(Unless otherwise stated, all of the images on this page are shown with the permission of Bob Pedley)
Edgar Wood built the semi-detached houses named Redcroft and Fencegate in 1895 early in his career as an architect and prior to meeting James Henry Sellers. At this stage of his life he was deeply immersed in the ethos of the Arts and Crafts movement and influenced by Morris, Mackintosh, and Webb. Wood's early designs very much reflected the style and materials found in traditional Lancashire and Yorkshire buildings. This was certainly true of Redcroft and Fencegate.
He built Redcroft for himself and it housed his studio. Fencegate was built for his father's mill manager. In the mid 1960s when it was purchased by a local Middleton family, the building was already beginning to show signs of structural damage. The gable end of the house was sinking and whilst investigating the damage it became apparent that this may have been a problem as early as 1910, just 15 years after the house was built. The owner reports that when his children were growing up there in the 60s and 70s the subsidence was so pronounced that a ball dropped on the floor would roll towards the gable.
By the mid 1980's the
children had moved out and married, the owners were
determined with the encouragement of the family, in
particular with help of one of their sons who had
building knowledge, to tackle the structural problems
evident in the building. They embarked on a process of
reconstruction and restoration. By this time Fencegate
had been designated as a Grade II Listed Building. The
convoluted process of acquiring the necessary approvals
from organisations such as English Heritage meant that a
number of years went by before any actual work could
begin. During this time the house sat empty and from
time to time it was subject to break-ins, one resulted
in the original Edgar Wood fireplace being stolen. The
local newspaper sensationalised this through a series of
stories that described Fencegate as "Bleak House" or
"The House of Horrors" and characterised it as a hangout
for glue-sniffers and drug addicts. The truth is that,
whilst there were a number of break-ins during that
period, there was never any evidence of drug taking.
However, other things were taken. Tools disappeared, as
did a large quantity of paving stones, taken up to
install the new drainage system at the rear and side of
During the process of planning the restoration of the house it became apparent that, whilst there was a foundations beneath Redcroft, Fencegate had been built on a foundation of nothing more than two courses of bricks below ground level. When work began on digging out for the new concrete foundations below the gable - the original ground level appeared to be two or three feet down - the area having been levelled and brickwork laid on this, with no apparent support. It was a wonder that the gable end had not collapsed bring down the house. In fact, in 1910 substantial buttresses had been added to the gable end in an attempt to correct an obvious design flaw.
The rebuilding of Fencegate involved demolishing the whole house, starting with the rear wing, the rear house wall, the gable and the frontage up to the door. There is a small cellar under the hall, this is the only area left from the original building. The roof was removed and the purlins and inside floors supported during the process. The floors and roof levels were straightened, being raised at the gable by several inches.

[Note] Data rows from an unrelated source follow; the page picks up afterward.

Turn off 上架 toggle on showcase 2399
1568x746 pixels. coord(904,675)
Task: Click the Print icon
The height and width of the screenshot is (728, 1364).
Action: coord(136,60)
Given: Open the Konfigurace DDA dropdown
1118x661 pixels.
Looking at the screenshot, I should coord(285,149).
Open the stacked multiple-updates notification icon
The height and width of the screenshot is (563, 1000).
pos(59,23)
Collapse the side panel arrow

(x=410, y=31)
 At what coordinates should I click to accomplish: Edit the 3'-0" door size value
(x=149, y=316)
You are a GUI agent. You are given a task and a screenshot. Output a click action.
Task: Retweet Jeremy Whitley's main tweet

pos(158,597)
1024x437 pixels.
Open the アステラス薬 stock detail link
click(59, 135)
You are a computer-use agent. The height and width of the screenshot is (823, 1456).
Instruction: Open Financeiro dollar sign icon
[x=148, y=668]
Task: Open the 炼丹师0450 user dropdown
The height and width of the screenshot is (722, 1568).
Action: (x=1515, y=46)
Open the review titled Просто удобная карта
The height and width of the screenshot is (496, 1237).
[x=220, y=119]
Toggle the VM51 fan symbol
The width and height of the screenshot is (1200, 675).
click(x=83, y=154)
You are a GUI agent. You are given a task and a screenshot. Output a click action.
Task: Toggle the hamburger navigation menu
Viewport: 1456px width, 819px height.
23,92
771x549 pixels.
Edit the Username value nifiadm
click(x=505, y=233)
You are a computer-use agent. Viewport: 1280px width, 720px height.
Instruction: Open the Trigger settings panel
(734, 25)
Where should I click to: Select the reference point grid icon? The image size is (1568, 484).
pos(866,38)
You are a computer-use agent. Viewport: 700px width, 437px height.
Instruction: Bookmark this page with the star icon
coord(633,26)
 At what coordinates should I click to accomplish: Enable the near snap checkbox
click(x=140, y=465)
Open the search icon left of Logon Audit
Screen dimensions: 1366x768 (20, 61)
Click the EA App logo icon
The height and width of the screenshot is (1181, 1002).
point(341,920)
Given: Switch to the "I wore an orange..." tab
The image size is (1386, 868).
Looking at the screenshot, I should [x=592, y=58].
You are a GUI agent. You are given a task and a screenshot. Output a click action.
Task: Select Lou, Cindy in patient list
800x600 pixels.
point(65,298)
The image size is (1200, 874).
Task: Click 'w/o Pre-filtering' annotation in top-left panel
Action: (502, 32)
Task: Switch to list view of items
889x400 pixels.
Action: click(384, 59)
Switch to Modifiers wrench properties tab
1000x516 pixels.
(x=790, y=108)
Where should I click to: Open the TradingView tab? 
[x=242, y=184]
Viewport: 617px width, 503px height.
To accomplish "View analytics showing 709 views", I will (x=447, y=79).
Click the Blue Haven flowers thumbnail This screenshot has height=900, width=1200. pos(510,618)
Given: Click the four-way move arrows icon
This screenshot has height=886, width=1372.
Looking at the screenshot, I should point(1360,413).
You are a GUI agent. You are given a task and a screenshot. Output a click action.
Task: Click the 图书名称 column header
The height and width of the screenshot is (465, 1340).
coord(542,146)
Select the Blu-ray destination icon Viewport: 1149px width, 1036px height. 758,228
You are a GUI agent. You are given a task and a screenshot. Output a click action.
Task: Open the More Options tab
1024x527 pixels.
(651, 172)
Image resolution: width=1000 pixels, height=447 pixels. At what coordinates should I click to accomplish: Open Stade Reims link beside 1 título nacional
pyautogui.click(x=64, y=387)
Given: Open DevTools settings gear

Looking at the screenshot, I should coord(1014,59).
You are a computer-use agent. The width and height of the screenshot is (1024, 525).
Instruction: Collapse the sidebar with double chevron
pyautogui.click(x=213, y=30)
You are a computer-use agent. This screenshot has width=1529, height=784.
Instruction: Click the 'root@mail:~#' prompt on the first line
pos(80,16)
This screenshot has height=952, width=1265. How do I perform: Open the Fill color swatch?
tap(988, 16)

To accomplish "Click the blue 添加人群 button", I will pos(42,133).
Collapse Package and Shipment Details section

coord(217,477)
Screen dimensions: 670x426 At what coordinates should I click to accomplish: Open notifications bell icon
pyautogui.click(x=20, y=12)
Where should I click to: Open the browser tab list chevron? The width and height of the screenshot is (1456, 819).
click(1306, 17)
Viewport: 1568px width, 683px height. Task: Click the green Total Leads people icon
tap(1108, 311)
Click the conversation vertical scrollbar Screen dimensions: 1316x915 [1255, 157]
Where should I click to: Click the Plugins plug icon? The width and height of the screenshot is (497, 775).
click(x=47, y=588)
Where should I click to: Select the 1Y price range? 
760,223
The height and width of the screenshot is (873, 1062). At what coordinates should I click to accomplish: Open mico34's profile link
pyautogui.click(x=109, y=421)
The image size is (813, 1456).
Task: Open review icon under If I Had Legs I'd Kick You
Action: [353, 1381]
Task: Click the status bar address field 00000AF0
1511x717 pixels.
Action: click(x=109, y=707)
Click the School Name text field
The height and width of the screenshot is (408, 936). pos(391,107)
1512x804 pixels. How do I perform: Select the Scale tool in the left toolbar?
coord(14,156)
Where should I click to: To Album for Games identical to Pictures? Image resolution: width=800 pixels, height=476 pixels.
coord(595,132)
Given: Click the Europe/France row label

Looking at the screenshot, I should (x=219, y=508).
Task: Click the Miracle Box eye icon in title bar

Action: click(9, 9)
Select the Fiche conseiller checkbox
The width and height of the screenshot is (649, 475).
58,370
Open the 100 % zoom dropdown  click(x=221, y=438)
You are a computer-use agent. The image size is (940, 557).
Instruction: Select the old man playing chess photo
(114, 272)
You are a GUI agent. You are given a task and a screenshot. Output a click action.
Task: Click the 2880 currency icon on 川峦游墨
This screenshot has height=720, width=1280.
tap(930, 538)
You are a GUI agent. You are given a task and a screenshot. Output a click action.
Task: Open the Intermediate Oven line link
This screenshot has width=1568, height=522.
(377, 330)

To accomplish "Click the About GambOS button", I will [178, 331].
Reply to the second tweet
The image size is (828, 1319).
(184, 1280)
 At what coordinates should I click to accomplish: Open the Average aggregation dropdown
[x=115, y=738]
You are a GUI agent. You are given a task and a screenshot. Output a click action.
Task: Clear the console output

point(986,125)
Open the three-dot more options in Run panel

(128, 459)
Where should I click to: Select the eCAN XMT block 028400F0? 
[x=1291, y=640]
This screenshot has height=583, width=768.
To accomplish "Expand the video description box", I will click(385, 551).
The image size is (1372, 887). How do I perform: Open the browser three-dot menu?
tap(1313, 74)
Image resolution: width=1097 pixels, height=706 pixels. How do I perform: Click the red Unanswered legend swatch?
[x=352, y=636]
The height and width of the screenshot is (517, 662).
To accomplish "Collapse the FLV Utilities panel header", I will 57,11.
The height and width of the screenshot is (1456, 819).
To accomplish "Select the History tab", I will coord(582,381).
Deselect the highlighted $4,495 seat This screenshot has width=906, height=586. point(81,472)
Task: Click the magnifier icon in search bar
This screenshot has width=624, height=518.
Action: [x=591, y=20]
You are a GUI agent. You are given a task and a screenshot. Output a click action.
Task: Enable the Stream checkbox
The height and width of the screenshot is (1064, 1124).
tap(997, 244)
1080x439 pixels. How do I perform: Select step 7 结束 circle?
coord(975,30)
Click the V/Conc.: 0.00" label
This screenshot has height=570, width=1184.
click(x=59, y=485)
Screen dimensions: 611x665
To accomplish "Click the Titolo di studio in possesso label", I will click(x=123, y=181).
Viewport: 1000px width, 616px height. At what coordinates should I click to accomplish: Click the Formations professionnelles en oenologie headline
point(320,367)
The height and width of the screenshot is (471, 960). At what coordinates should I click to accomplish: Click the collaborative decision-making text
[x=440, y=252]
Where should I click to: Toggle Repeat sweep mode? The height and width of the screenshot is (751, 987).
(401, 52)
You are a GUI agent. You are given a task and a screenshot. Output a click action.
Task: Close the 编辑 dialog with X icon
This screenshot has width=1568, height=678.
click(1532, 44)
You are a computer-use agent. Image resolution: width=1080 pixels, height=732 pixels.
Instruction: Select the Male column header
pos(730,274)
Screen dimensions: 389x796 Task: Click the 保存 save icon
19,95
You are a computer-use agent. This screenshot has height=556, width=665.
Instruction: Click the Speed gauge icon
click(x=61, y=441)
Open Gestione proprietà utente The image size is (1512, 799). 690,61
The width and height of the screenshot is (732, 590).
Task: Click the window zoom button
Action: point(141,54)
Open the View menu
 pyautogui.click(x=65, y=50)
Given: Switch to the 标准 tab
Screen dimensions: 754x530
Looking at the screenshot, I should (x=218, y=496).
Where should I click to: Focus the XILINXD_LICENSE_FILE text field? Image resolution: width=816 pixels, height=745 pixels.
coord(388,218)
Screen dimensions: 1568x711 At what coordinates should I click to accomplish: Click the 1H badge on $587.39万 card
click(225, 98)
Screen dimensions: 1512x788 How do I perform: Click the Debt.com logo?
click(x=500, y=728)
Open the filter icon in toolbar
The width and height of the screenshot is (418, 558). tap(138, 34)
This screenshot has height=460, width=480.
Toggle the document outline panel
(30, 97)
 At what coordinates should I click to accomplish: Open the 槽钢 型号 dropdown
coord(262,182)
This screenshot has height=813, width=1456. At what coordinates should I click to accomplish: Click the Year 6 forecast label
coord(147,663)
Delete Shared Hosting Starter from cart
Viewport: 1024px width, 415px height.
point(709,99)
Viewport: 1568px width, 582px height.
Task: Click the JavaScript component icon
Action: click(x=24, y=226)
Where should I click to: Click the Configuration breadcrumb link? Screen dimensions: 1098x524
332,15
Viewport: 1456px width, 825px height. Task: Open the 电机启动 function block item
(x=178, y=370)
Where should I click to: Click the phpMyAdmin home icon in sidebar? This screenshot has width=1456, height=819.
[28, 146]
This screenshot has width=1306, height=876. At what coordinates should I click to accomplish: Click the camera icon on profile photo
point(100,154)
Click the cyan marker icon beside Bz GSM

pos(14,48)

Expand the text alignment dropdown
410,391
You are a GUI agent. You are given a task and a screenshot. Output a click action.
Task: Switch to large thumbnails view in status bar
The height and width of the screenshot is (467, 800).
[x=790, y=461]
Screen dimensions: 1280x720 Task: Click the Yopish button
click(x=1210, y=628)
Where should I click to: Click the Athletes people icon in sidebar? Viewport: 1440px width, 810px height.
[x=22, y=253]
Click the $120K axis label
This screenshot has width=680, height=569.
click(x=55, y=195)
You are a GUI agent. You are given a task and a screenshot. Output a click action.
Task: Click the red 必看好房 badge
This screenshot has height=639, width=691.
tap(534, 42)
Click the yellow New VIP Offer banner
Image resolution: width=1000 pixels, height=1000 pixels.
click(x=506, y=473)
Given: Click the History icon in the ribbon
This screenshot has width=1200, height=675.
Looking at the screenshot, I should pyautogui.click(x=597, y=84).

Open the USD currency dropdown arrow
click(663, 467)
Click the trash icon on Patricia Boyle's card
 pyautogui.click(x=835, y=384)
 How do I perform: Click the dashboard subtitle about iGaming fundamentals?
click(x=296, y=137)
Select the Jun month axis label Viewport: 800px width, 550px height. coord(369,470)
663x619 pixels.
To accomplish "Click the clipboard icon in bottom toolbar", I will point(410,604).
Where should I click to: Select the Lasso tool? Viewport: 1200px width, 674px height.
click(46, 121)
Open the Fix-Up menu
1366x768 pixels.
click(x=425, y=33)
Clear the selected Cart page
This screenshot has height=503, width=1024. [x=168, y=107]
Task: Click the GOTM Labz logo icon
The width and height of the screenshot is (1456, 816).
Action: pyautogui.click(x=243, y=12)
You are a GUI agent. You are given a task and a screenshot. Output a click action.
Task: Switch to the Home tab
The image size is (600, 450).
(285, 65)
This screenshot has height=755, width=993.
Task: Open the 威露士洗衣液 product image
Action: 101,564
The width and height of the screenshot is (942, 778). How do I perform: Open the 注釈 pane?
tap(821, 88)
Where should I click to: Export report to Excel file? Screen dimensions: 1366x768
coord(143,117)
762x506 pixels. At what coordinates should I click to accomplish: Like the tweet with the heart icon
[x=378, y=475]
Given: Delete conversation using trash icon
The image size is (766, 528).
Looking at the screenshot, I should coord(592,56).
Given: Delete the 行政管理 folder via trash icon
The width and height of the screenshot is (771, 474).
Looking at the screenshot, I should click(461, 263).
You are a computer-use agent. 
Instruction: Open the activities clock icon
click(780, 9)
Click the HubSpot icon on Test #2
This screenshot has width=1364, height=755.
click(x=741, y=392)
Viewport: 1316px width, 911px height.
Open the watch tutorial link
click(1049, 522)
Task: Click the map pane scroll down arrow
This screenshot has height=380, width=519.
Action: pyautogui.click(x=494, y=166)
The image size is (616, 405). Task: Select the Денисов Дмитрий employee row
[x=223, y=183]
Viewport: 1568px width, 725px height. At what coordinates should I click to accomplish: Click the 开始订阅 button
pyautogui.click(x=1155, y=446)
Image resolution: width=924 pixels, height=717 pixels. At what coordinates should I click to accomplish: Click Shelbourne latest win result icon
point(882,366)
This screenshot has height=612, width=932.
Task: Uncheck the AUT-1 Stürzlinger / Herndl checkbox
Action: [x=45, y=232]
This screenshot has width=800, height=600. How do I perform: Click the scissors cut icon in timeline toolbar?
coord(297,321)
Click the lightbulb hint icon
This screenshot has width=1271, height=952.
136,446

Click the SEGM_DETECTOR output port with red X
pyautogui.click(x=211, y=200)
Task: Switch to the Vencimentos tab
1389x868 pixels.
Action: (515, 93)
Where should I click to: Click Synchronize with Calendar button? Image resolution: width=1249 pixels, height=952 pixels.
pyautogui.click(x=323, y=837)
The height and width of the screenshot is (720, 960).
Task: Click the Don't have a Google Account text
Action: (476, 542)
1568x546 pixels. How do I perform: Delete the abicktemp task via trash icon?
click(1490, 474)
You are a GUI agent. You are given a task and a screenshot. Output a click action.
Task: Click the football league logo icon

In order to give access to the work site a portion of the garden wall, along with the ironwork and lychgate, had to be removed. English Heritage required that all old bricks, roof tiles and timbers be re-used or where possible replaced with reclaimed materials of the same type. The staircases, banisters and fittings were removed and stored, as were the stone mullions and all the Portland stone used in the front wall. Unfortunately, along the way all of the original leaded lights were damaged and could not be salvaged. The leaded lights in the front bay were replaced by plate glass between the mullions with lead on each side giving the same appearance.
The architect for the reconstruction was Harry Brown of Middleton and the design would see Fencegate return to its original form without the buttresses. The building work was done by the family and a local builder who sub-contacted jobs to roofers and bricklayers. The owner himself undertook most of the inside renovation over a period of years, working on weekends.
Rafters were laid over the purlins at 15-inch intervals between the eves and the ridge and the roof was finished with roof felt, laths and finally small terracotta tiles. English Heritage had insisted that the Rosemary roof tiles be replaced on the reconstructed roof. However, since many of the tiles were damaged reclaimed tiles of the same type had to be purchased The original tiles were used on the front and any deficiency made up at the rear with reclaimed tiles. This mixing resulted in a degree of variation in colour. It is likely that the Rosemary tiles weren't on the house when it was first built. There is reason to believe that the roof on Fencegate and that of the adjoining property were originally covered with Yorkshire stone as the outbuildings and porch still evident at Redcroft. The stronger roof construction would apparently confirm this.
By the middle of 1999 the two uppers floors were complete and Christmas Dinner was cooked in a partially complete kitchen. The Millennium New Year's Eve Party with all the family and friends back Home was held on bare floor boards with bare plaster walls in the downstairs rooms. The boards covering the windows came down shortly before to reveal the Christmas Tree and decorations.